YOUR INSTRUCTIONS. Reproduce every line from the one containing "Image resolution: width=904" through the end of the records, requests included, and shift each coordinate in the answers by -7. Leave the pictures out.

═════ SUPPLIED RECORDS ═════

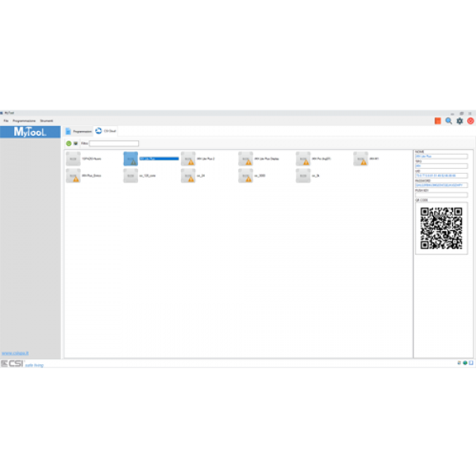Open settings via the gear icon
Viewport: 476px width, 476px height.
pos(459,121)

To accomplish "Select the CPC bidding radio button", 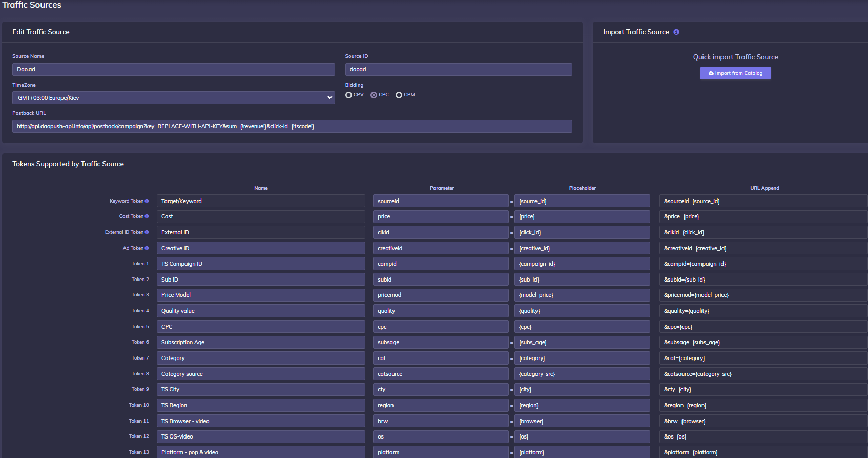I will click(x=374, y=95).
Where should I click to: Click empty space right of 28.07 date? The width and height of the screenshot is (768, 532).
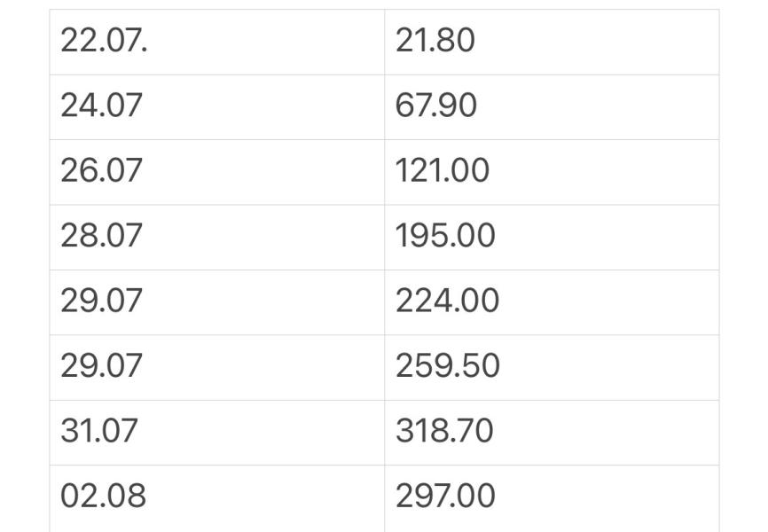[262, 237]
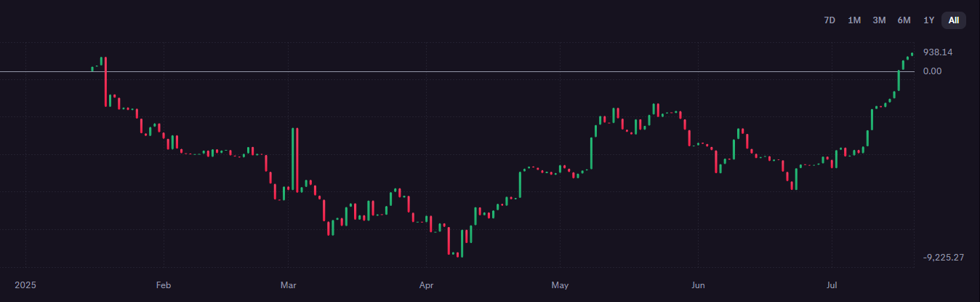The image size is (980, 302).
Task: Click the May label on time axis
Action: pyautogui.click(x=560, y=284)
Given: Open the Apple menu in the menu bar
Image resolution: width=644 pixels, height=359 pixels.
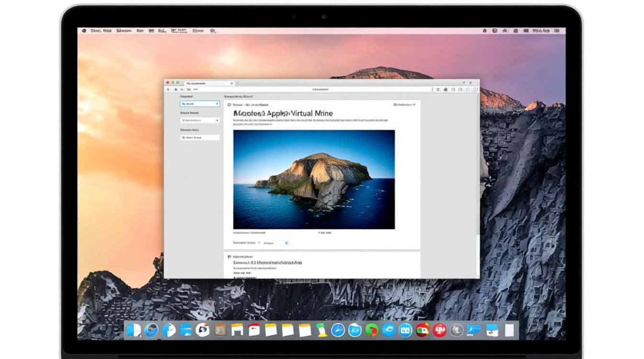Looking at the screenshot, I should point(84,31).
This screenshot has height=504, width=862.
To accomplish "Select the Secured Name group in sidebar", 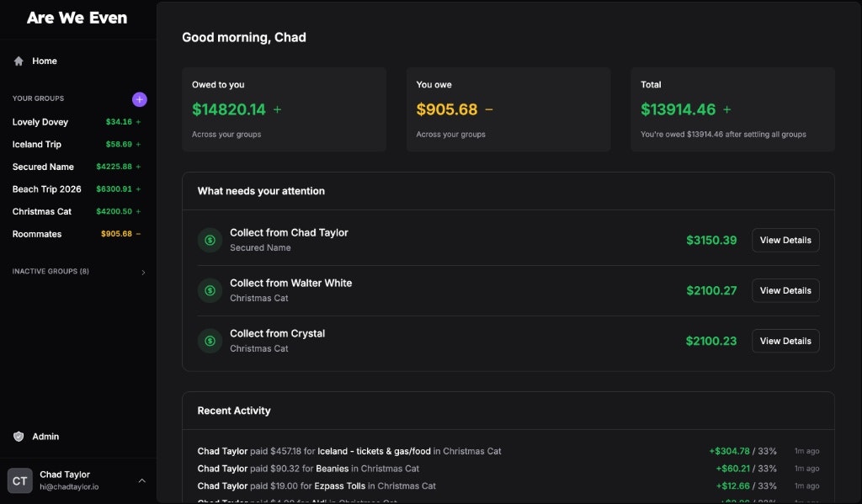I will point(43,167).
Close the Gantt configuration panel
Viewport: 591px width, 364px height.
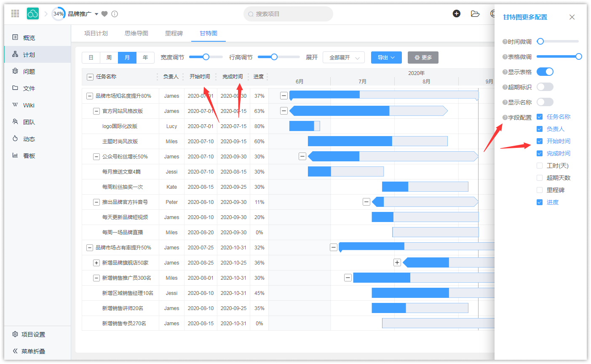coord(572,17)
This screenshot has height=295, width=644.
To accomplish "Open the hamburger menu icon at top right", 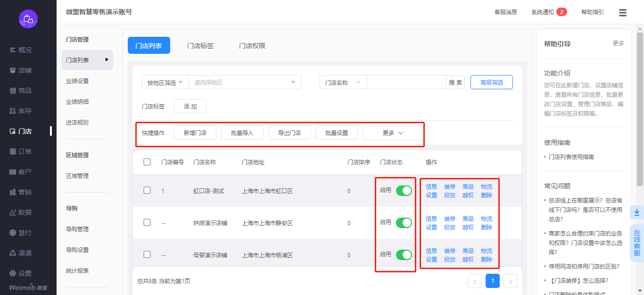I will point(623,13).
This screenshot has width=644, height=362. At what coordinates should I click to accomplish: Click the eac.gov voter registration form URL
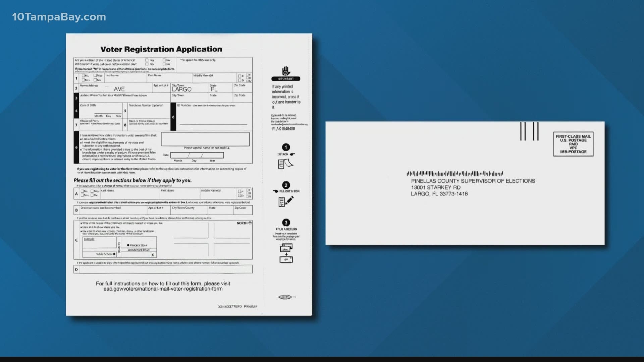point(163,289)
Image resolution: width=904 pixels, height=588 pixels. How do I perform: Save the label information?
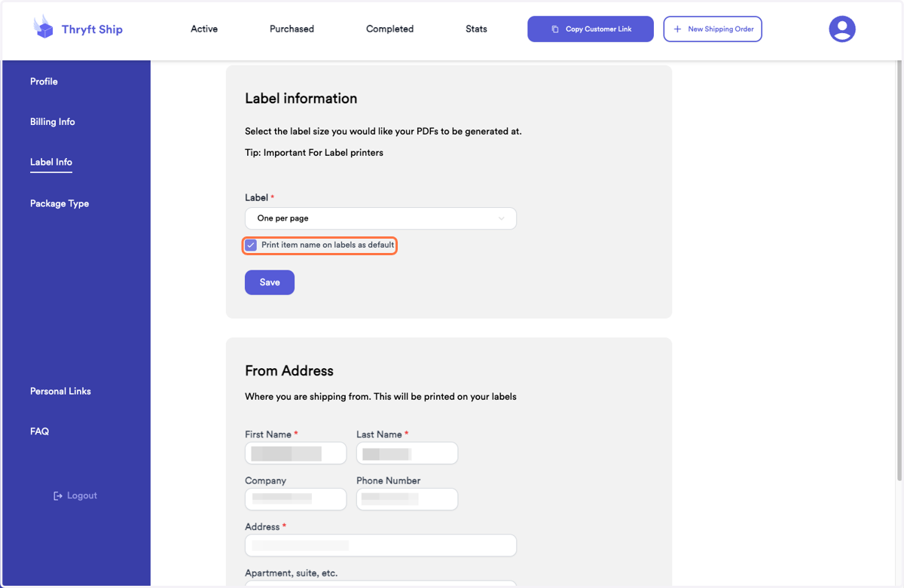[270, 282]
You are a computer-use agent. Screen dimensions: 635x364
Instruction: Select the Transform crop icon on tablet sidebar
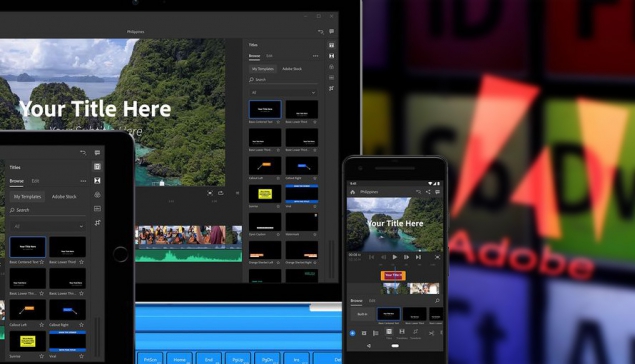coord(98,223)
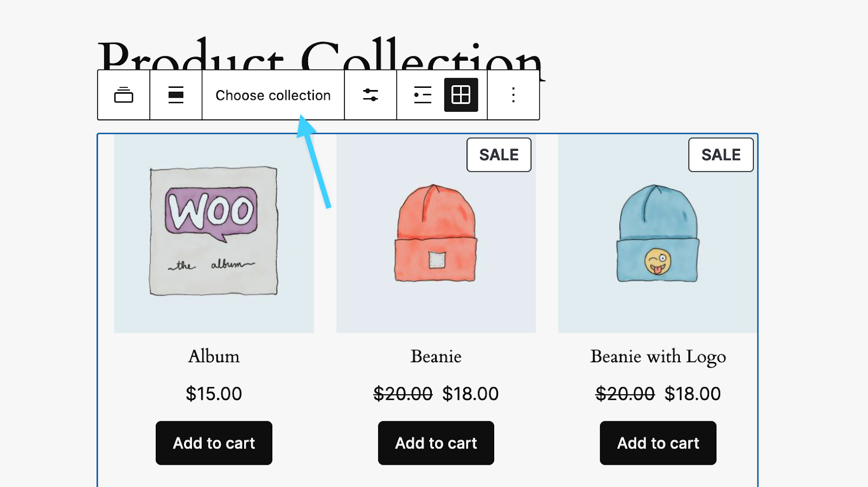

═════

FINISHED ANSWER.
Image resolution: width=904 pixels, height=588 pixels. How do I perform: Save the label information?
[263, 275]
You are a computer-use agent. Screen dimensions: 635x364
Instruction: Select the Transform crop icon on tablet sidebar
coord(91,216)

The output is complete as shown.